In 2008, I wrote about the security mindset and how difficult it is to teach. Two professors teaching a cyberwarfare class gave an exam where they expected their students to cheat:

Our variation of the Kobayashi Maru utilized a deliberately unfair exam—write the first 100 digits of *pi* (3.14159…) from memory and took place in the pilot offering of a governmental cyber warfare course. The topic of the test itself was somewhat arbitrary; we only sought a scenario that would be too challenging to meet through traditional studying. By design, students were given little advance warning for the exam. Insurrection immediately followed. Why were we giving them such an unfair exam? What conceivable purpose would it serve? Now that we had their attention, we informed the class that we had no expectation that they would actually memorize the digits of pi, we expected them to cheat. How they chose to cheat was entirely up to the student. Collaborative cheating was also encouraged, but importantly, students would fail the exam if caught.

Excerpt:

Students took diverse approaches to cheating, and of the 20 students in the course, none were caught. One student used his Mandarin Chinese skills to hide the answers. Another built a small PowerPoint presentation consisting of three slides (all black slide, digits of *pi* slide, all black slide). The idea being that the student could flip to the answer when the proctor wasn’t looking and easily flip forwards or backward to a blank screen to hide the answer. Several students chose to hide answers on a slip of paper under the keyboards on their desks. One student hand wrote the answers on a blank sheet of paper (in advance) and simply turned it in, exploiting the fact that we didn’t pass out a formal exam sheet. Another just memorized the first ten digits of pi and randomly filled in the rest, assuming the instructors would be too lazy to

check every digit. His assumption was correct.

Read the whole paper. This is the conclusion:

Teach yourself and your students to cheat. We’ve always been taught to color inside the lines, stick to the rules, and never, ever, cheat. In seeking cyber security, we must drop that mindset.

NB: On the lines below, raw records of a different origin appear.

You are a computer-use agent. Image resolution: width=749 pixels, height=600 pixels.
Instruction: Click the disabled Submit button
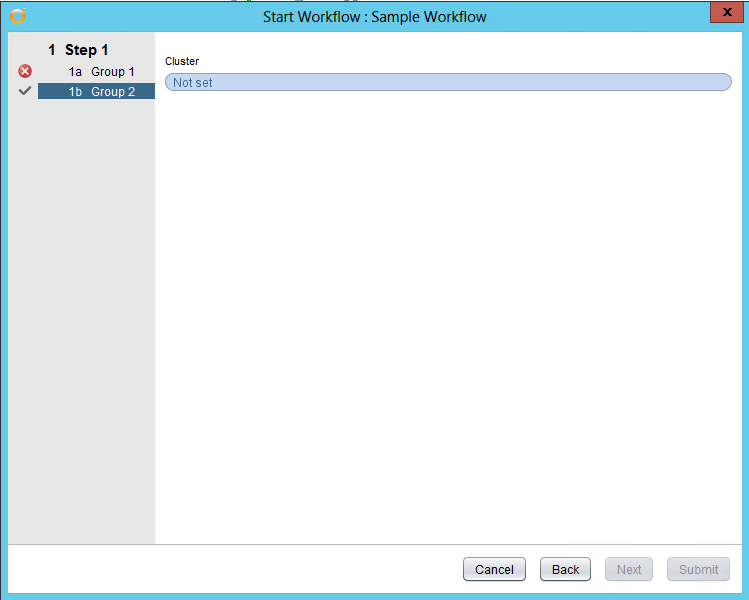(698, 569)
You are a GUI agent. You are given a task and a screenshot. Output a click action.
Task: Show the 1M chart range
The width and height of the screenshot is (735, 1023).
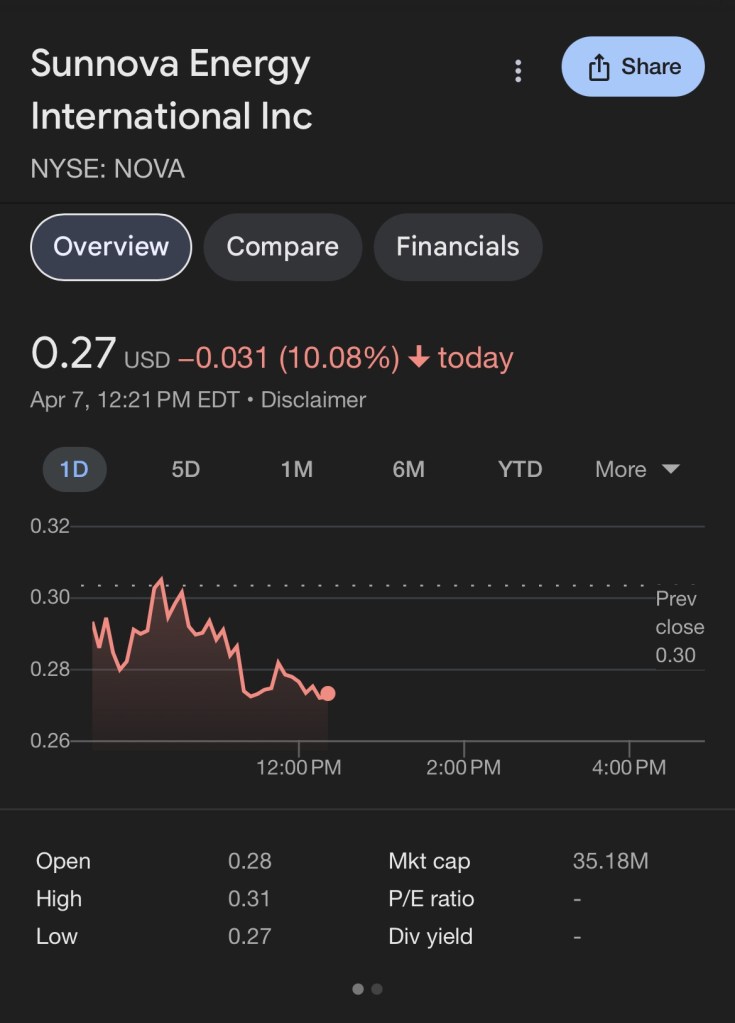(297, 469)
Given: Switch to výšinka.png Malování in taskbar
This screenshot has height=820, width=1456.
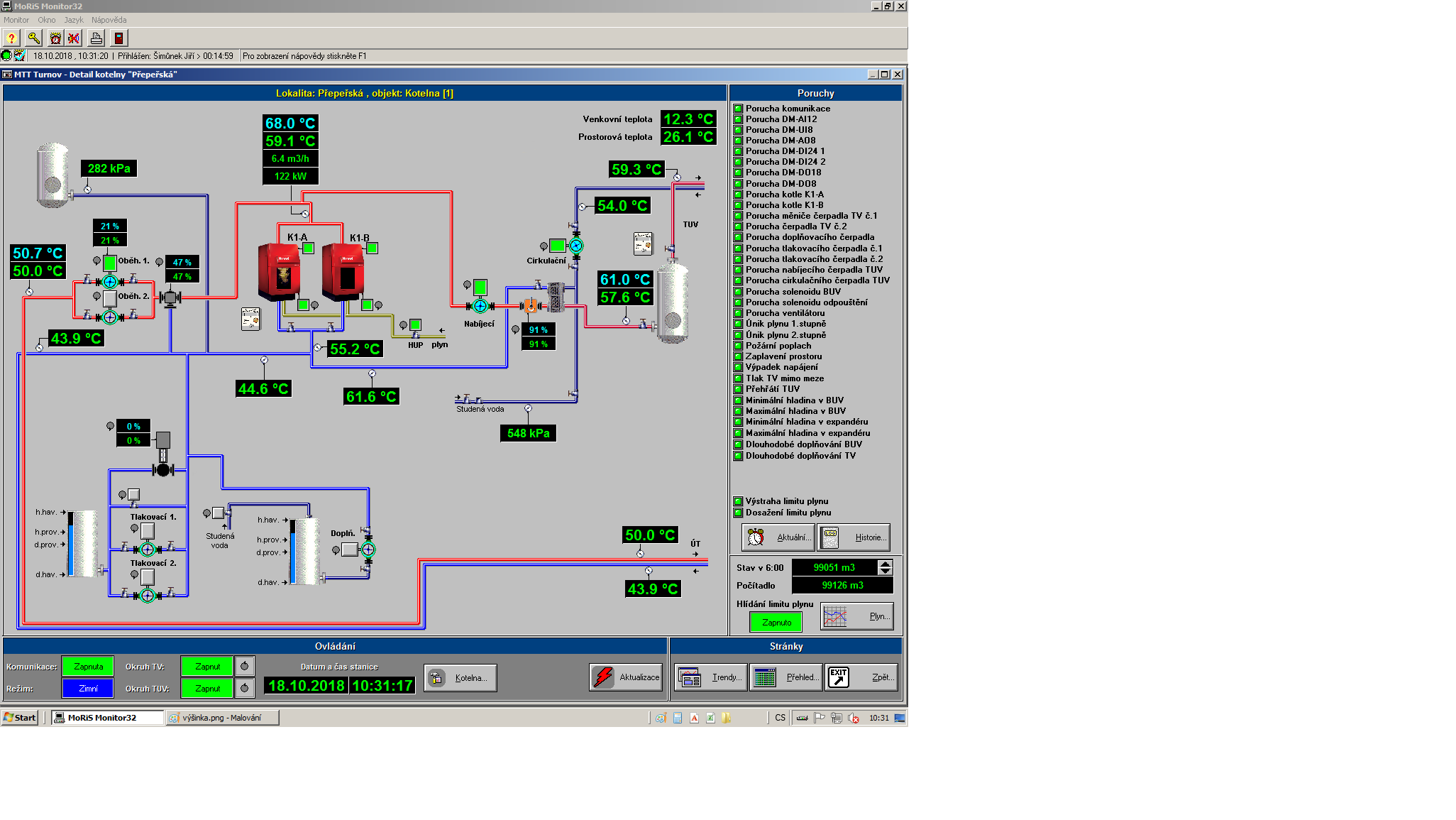Looking at the screenshot, I should tap(222, 718).
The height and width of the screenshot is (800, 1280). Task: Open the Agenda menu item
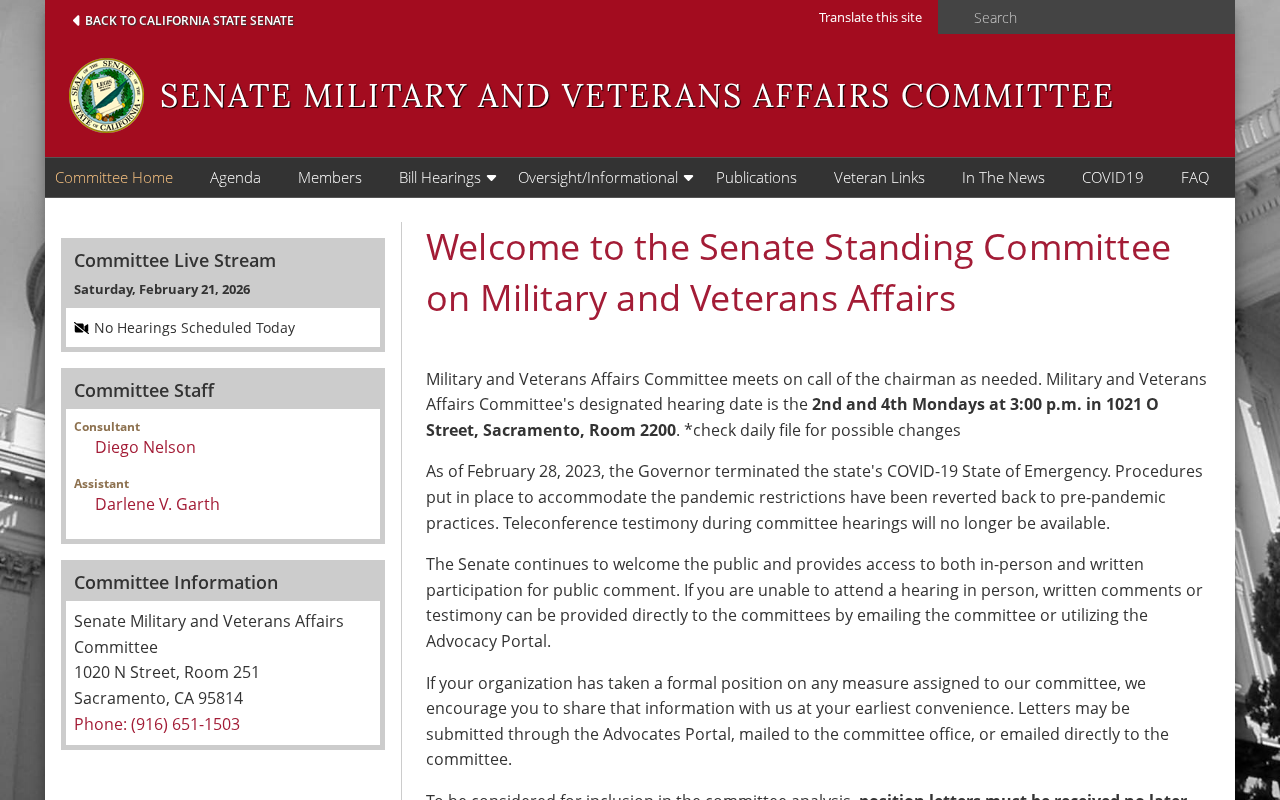(235, 178)
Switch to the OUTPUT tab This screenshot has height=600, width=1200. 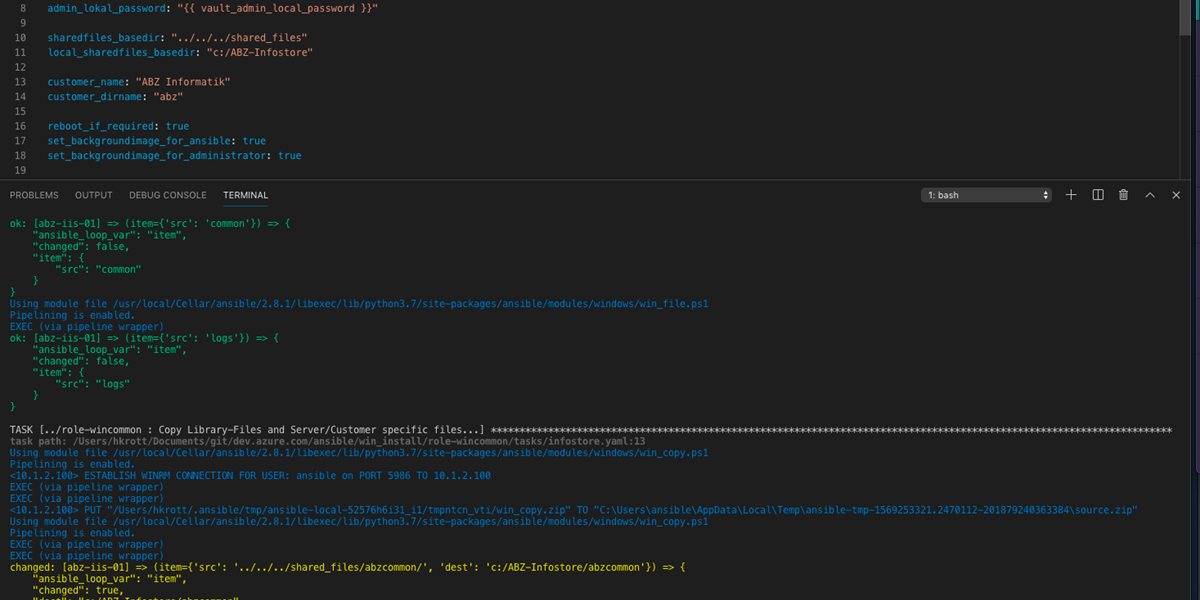(x=93, y=195)
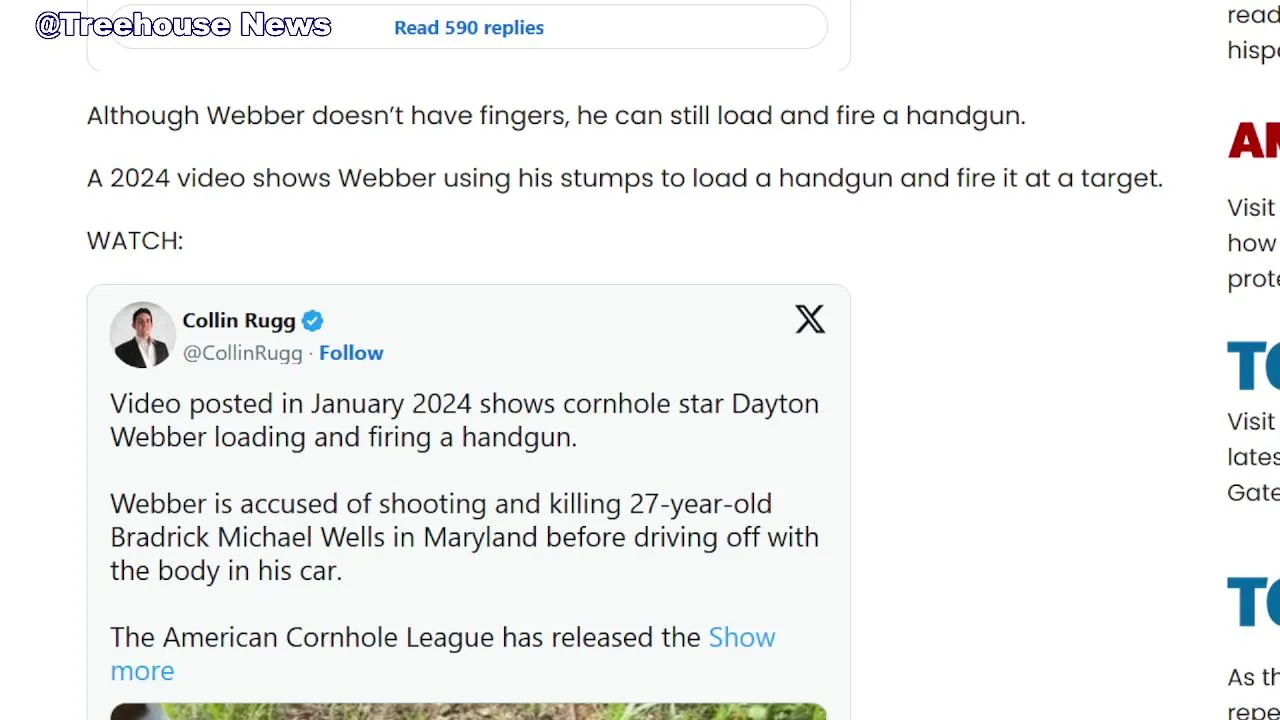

It is difficult to defeat a creative and determined adversary who must find only a single flaw among myriad defensive measures to be successful. We must not tie our hands, and our intellects, at the same time. If we truly wish to create the best possible information security professionals, being able to think like an adversary is an essential skill. Cheating exercises provide long term remembrance, teach students how to effectively evaluate a system, and motivate them to think imaginatively. Cheating will challenge students’ assumptions about security and the trust models they envision. Some will find the process uncomfortable. That is

OK and by design. For it is only by learning the thought processes of our adversaries that we can hope to unleash the creative thinking needed to build the best secure systems, become effective at red teaming and penetration testing, defend against attacks, and conduct ethical hacking activities.